Generali Signs Deal to Acquire 51% Stake in Bulgaria’s Orel-G Holding

July 11, 2006

It’s not just the Italian Football (soccer) team that’s in an expansive mood. Italy’s Generali Group announced that it has signed an agreement for the acquisition of a 51 percent shareholding in Bulgarian insurer Orel-G Holding AD. The shares will be acquired from it parent company Orel-Consult AD through a subsidiary, Generali Holding Vienna.

“The acquisition is part of the international development strategy that has been pursued over the past few years,” said the bulletin. “The strategy has contributed to the progressive expansion of the Generali Group, not only in important Southeast Asian markets, but also in Central and Eastern European markets where the Group now operates in ten countries – Hungary, the Czech Republic, Romania, Slovenia, Slovakia, Poland, Croatia, Serbia, Ukraine and Bulgaria – with nearly 4 million clients.”

Generali said it had developed the strategy bas a mean of “focusing on countries where there is growth potential combined with a benevolent social and regulatory environment promoting the insurance business.”

CEO Sergio Balbinot commented: “The entry in Bulgaria with the acquisition of Orel-G is part of the international growth strategy of Generali, which in just a few months has significantly strengthened its presence in some of the markets with the world’s highest growth potential. The widening of our operations in countries such as India, Serbia, Ukraine, as well as the strengthening of our position in Croatia, are the latest steps in this process.”

The Orel-G Group is one of Bulgaria’s leading insurers with the largest market share in life and health insurance. Premium income for 2005 was approximately €28 million ($35.7 million), a 22 percent rise compared to 2004, driven by a 34 percent gain in health insurance and a 30 percent rise in life insurance sales.

“I am certain that Orel-G – thanks to its diversified portfolio covering life, elementary lines and health, combined with a wide presence throughout the territory – will be the ideal vehicle for the implementation of our growth plan in an extremely dynamic sector such as the Bulgarian insurance market,” Balbinot added.

Generali gave the following details: “The Orel-G Group operates in the Bulgarian market through three companies: Orel AD in the non-life sector, Orel Life AD in the life, and Zakrila in the health insurance business. Zakrila AD is by far the top player in health insurance, holding a 60 percent share of the market thanks to a polyclinic it owns and to agreements with 270 health institutions across the country. Orel Life AD, holding a market share of 10 percent, ranks fourth in Bulgarian life insurance with a premium portfolio largely consisting of endowment policies (86 percent). Orel-G AD, on the other hand, focuses on non-life business with auto insurance representing 64 percent of its portfolio. The company has a high level of actuarial and underwriting expertise.

“The Orel-G Group’s sales network is evenly distributed across the country with 87 territorial offices and approximately 8,000 salesmen. Besides the traditional selling channels, the Orel-G Group has a series of bancassurance agreements for the distribution of mainly its life insurance products.”

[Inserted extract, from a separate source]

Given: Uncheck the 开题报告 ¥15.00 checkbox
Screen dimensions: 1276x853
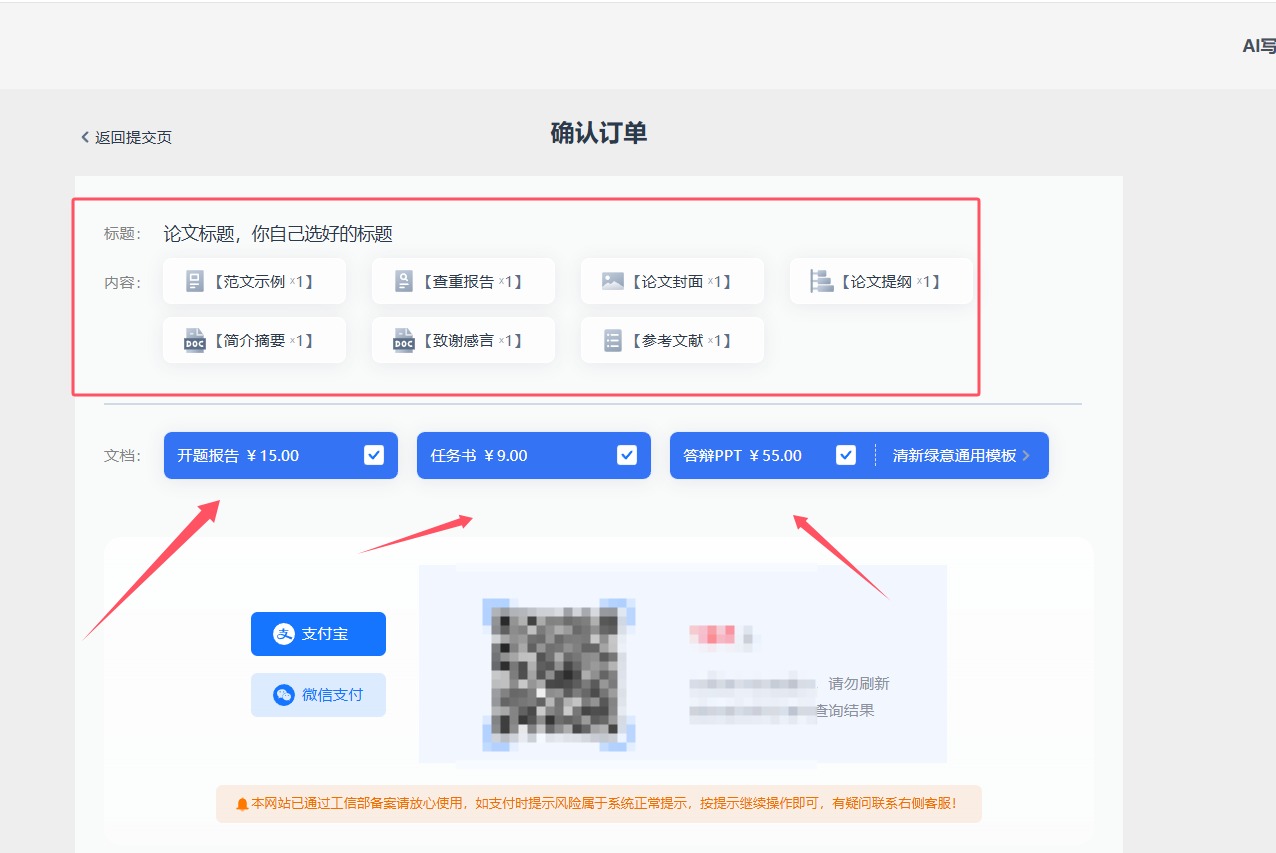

It also noted that the Bulgarian insurance market has had “25 percent annual growth in the past five years.” The growth follows reforms introduced in 1989. Since then, according to Generali’s bulletin, “Bulgaria’s GDP and industrial output have grown at a rate higher than that recorded on average in the European Union, with an inflation rate that is lower than that in the other countries of central and eastern Europe. Against this backdrop, average premium growth in the Bulgarian market over the past five years is 25 percent p.a., with an insurance penetration that compared to European averages is still very low (2.54 percent compared to an average of 7.88 percent in Europe).”